**SET TASK:** Copy out the records below line for line, with no changes.

== == ==

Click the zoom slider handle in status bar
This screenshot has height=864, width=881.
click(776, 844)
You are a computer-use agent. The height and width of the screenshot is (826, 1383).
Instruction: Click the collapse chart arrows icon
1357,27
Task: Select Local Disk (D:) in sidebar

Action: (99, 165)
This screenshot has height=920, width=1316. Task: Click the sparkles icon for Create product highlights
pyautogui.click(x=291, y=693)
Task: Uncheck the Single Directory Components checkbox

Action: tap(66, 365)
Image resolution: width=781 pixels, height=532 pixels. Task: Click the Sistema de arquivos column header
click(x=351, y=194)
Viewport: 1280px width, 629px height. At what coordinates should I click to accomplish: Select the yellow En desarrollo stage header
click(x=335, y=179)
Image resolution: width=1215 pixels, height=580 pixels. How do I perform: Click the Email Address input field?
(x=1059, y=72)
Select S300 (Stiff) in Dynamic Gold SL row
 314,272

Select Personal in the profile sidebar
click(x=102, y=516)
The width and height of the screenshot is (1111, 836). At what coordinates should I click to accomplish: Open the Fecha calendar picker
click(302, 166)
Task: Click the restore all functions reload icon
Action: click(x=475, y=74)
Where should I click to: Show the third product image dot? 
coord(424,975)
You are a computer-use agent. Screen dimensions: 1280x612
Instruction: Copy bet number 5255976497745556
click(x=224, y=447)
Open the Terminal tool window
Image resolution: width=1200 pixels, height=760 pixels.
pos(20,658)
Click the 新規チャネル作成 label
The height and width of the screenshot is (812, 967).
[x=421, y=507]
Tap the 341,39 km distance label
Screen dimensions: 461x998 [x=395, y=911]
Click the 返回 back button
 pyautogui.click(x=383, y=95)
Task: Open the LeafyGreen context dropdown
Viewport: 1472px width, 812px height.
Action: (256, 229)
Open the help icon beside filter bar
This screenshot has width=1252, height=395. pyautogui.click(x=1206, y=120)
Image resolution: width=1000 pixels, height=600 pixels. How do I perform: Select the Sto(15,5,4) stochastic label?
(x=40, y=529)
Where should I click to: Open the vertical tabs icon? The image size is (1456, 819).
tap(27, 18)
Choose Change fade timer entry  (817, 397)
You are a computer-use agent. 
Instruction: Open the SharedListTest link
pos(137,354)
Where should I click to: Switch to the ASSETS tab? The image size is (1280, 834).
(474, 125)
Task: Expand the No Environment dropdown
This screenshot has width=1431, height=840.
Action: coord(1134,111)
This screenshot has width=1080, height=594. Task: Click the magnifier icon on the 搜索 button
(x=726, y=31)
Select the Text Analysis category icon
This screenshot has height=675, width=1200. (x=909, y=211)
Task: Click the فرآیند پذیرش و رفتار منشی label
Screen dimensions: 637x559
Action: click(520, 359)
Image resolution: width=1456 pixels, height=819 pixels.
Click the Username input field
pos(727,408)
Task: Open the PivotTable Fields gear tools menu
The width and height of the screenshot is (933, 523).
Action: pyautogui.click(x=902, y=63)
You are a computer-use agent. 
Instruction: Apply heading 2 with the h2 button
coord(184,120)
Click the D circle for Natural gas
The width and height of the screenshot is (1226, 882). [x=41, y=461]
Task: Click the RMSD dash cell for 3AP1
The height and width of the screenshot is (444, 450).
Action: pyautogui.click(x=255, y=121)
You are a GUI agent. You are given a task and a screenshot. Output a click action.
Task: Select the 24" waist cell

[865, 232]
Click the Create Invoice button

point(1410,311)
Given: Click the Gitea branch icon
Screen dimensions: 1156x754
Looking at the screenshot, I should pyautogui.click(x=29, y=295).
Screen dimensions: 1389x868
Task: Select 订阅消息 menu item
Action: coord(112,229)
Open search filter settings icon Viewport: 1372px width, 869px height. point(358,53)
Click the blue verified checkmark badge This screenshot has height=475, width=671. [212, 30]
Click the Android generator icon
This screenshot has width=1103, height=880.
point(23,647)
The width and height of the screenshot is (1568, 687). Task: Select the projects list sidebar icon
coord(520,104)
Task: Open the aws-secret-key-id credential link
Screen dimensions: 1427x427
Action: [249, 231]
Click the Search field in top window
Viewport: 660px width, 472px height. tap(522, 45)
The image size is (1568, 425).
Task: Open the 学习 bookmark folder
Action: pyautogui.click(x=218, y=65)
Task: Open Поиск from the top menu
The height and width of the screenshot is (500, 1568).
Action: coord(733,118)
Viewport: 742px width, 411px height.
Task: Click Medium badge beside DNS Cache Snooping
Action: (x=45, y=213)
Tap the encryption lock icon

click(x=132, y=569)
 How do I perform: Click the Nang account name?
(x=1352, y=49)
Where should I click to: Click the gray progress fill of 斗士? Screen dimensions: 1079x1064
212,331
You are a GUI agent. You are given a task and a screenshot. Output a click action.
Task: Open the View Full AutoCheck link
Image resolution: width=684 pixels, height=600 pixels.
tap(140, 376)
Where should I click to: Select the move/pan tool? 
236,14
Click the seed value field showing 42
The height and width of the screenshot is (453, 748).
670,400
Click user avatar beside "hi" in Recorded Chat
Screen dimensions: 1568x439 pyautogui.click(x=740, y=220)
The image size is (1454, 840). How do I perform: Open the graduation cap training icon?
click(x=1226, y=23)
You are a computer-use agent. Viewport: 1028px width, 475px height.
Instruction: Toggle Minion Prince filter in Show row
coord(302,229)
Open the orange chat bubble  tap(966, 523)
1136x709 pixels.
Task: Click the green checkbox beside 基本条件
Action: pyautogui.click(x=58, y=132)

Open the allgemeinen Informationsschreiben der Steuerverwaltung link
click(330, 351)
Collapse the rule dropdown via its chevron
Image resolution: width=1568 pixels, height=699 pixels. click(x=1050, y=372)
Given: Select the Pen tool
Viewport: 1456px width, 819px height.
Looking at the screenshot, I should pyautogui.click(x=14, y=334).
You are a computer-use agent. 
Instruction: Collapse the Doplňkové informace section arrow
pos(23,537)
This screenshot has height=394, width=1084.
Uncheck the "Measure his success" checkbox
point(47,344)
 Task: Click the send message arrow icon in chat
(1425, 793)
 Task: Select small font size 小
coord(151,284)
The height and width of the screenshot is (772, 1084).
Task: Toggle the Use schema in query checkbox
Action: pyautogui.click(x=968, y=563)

== == ==

**REPLY TO THE EXERCISE:**
Click the zoom slider handle in status bar
This screenshot has height=864, width=881.
click(776, 844)
You are a computer-use agent. The height and width of the screenshot is (826, 1383).
Instruction: Click the collapse chart arrows icon
1357,27
Task: Select Local Disk (D:) in sidebar

Action: (99, 165)
This screenshot has height=920, width=1316. Task: Click the sparkles icon for Create product highlights
pyautogui.click(x=291, y=693)
Task: Uncheck the Single Directory Components checkbox

Action: tap(66, 365)
Image resolution: width=781 pixels, height=532 pixels. Task: Click the Sistema de arquivos column header
click(x=351, y=194)
Viewport: 1280px width, 629px height. At what coordinates should I click to accomplish: Select the yellow En desarrollo stage header
click(x=335, y=179)
Image resolution: width=1215 pixels, height=580 pixels. How do I perform: Click the Email Address input field?
(x=1059, y=72)
Select S300 (Stiff) in Dynamic Gold SL row
 314,272

Select Personal in the profile sidebar
click(x=102, y=516)
The width and height of the screenshot is (1111, 836). At what coordinates should I click to accomplish: Open the Fecha calendar picker
click(302, 166)
Task: Click the restore all functions reload icon
Action: click(x=475, y=74)
Where should I click to: Show the third product image dot? 
coord(424,975)
You are a computer-use agent. Screen dimensions: 1280x612
Instruction: Copy bet number 5255976497745556
click(x=224, y=447)
Open the Terminal tool window
Image resolution: width=1200 pixels, height=760 pixels.
pos(20,658)
Click the 新規チャネル作成 label
The height and width of the screenshot is (812, 967).
[x=421, y=507]
Tap the 341,39 km distance label
Screen dimensions: 461x998 [x=395, y=911]
Click the 返回 back button
 pyautogui.click(x=383, y=95)
Task: Open the LeafyGreen context dropdown
Viewport: 1472px width, 812px height.
Action: (256, 229)
Open the help icon beside filter bar
This screenshot has width=1252, height=395. pyautogui.click(x=1206, y=120)
Image resolution: width=1000 pixels, height=600 pixels. How do I perform: Select the Sto(15,5,4) stochastic label?
(x=40, y=529)
Where should I click to: Open the vertical tabs icon? The image size is (1456, 819).
tap(27, 18)
Choose Change fade timer entry  (817, 397)
You are a computer-use agent. 
Instruction: Open the SharedListTest link
pos(137,354)
Where should I click to: Switch to the ASSETS tab? The image size is (1280, 834).
(474, 125)
Task: Expand the No Environment dropdown
This screenshot has width=1431, height=840.
Action: coord(1134,111)
This screenshot has width=1080, height=594. Task: Click the magnifier icon on the 搜索 button
(x=726, y=31)
Select the Text Analysis category icon
This screenshot has height=675, width=1200. (x=909, y=211)
Task: Click the فرآیند پذیرش و رفتار منشی label
Screen dimensions: 637x559
Action: click(520, 359)
Image resolution: width=1456 pixels, height=819 pixels.
Click the Username input field
pos(727,408)
Task: Open the PivotTable Fields gear tools menu
The width and height of the screenshot is (933, 523).
Action: pyautogui.click(x=902, y=63)
You are a computer-use agent. 
Instruction: Apply heading 2 with the h2 button
coord(184,120)
Click the D circle for Natural gas
The width and height of the screenshot is (1226, 882). [x=41, y=461]
Task: Click the RMSD dash cell for 3AP1
The height and width of the screenshot is (444, 450).
Action: pyautogui.click(x=255, y=121)
You are a GUI agent. You are given a task and a screenshot. Output a click action.
Task: Select the 24" waist cell

[865, 232]
Click the Create Invoice button

point(1410,311)
Given: Click the Gitea branch icon
Screen dimensions: 1156x754
Looking at the screenshot, I should pyautogui.click(x=29, y=295).
Screen dimensions: 1389x868
Task: Select 订阅消息 menu item
Action: coord(112,229)
Open search filter settings icon Viewport: 1372px width, 869px height. point(358,53)
Click the blue verified checkmark badge This screenshot has height=475, width=671. [212, 30]
Click the Android generator icon
This screenshot has width=1103, height=880.
point(23,647)
The width and height of the screenshot is (1568, 687). Task: Select the projects list sidebar icon
coord(520,104)
Task: Open the aws-secret-key-id credential link
Screen dimensions: 1427x427
Action: [249, 231]
Click the Search field in top window
Viewport: 660px width, 472px height. tap(522, 45)
The image size is (1568, 425).
Task: Open the 学习 bookmark folder
Action: pyautogui.click(x=218, y=65)
Task: Open Поиск from the top menu
The height and width of the screenshot is (500, 1568).
Action: coord(733,118)
Viewport: 742px width, 411px height.
Task: Click Medium badge beside DNS Cache Snooping
Action: (x=45, y=213)
Tap the encryption lock icon

click(x=132, y=569)
 How do I perform: Click the Nang account name?
(x=1352, y=49)
Where should I click to: Click the gray progress fill of 斗士? Screen dimensions: 1079x1064
212,331
You are a GUI agent. You are given a task and a screenshot. Output a click action.
Task: Open the View Full AutoCheck link
Image resolution: width=684 pixels, height=600 pixels.
tap(140, 376)
Where should I click to: Select the move/pan tool? 
236,14
Click the seed value field showing 42
The height and width of the screenshot is (453, 748).
670,400
Click user avatar beside "hi" in Recorded Chat
Screen dimensions: 1568x439 pyautogui.click(x=740, y=220)
The image size is (1454, 840). How do I perform: Open the graduation cap training icon?
click(x=1226, y=23)
You are a computer-use agent. Viewport: 1028px width, 475px height.
Instruction: Toggle Minion Prince filter in Show row
coord(302,229)
Open the orange chat bubble  tap(966, 523)
1136x709 pixels.
Task: Click the green checkbox beside 基本条件
Action: pyautogui.click(x=58, y=132)

Open the allgemeinen Informationsschreiben der Steuerverwaltung link
click(330, 351)
Collapse the rule dropdown via its chevron
Image resolution: width=1568 pixels, height=699 pixels. click(x=1050, y=372)
Given: Select the Pen tool
Viewport: 1456px width, 819px height.
Looking at the screenshot, I should pyautogui.click(x=14, y=334).
You are a computer-use agent. 
Instruction: Collapse the Doplňkové informace section arrow
pos(23,537)
This screenshot has height=394, width=1084.
Uncheck the "Measure his success" checkbox
point(47,344)
 Task: Click the send message arrow icon in chat
(1425, 793)
 Task: Select small font size 小
coord(151,284)
The height and width of the screenshot is (772, 1084).
Task: Toggle the Use schema in query checkbox
Action: pyautogui.click(x=968, y=563)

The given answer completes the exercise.